5. MLflow Pipelines/Mappings
-
For cases where the operation is always “run this model on this query,” maintain a registry (MLflow, Delta Live Tables, custom mapping) from model-id ↔ ML function, and orchestrate with job workflows.
Why “SQL String as UDF Input” is Not Supported
-
The UDF runs in a completely different (sandboxed) context without Spark connectivity.
-
UDFs can manipulate Row input, not metafunction the Spark engine.
-
No internal SparkSession is available; creating new ones is explicitly blocked.

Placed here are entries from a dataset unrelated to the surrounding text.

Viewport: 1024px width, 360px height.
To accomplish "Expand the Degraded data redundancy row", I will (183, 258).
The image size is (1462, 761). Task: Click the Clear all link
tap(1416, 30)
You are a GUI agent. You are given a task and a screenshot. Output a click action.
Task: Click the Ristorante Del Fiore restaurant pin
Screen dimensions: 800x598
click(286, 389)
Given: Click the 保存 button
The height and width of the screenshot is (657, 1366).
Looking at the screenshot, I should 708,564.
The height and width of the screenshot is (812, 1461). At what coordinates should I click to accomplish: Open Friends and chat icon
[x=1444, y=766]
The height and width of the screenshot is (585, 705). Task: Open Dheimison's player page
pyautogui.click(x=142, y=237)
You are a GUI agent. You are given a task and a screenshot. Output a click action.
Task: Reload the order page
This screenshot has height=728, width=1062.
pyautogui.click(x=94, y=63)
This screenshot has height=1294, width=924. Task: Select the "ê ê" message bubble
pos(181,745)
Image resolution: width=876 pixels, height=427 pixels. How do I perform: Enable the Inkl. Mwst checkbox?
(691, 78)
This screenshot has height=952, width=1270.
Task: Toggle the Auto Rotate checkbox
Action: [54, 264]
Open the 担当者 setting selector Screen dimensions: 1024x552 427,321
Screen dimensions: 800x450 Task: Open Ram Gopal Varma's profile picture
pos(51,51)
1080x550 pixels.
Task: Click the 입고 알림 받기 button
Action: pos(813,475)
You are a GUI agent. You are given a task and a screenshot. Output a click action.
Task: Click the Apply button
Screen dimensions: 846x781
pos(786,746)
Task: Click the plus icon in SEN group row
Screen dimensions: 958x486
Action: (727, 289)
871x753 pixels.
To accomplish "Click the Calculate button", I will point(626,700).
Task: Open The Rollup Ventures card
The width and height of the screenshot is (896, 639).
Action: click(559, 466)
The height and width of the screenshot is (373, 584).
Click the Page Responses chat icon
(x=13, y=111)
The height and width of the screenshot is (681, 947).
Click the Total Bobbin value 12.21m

Example: Supported Orchestration
# Orchestration pattern outside UDF
query = llm.generate_sql(query_context)
df = spark.sql(query)
# Apply ML logic
result = my_ml_model(df)
If LLM needs to select the ML logic, it can output both the query and the ML routine identifier.
Further Reading / References
-
Databricks documentation on SafeSpark sandbox and Unity Catalog Python UDF limitations.
-
Databricks forum discussions on why spark.sql() is unavailable in Python UDFs.
-
Patterns for using ML and AI with Unity Catalog, best practice guides.
In summary: It is not possible to directly invoke Spark SQL from a SQL-defined Python UDF inside Unity Catalog. All production-quality solutions require running the SQL query and fetching results outside the UDF, then feeding the result DataFrame to downstream logic (ML or otherwise).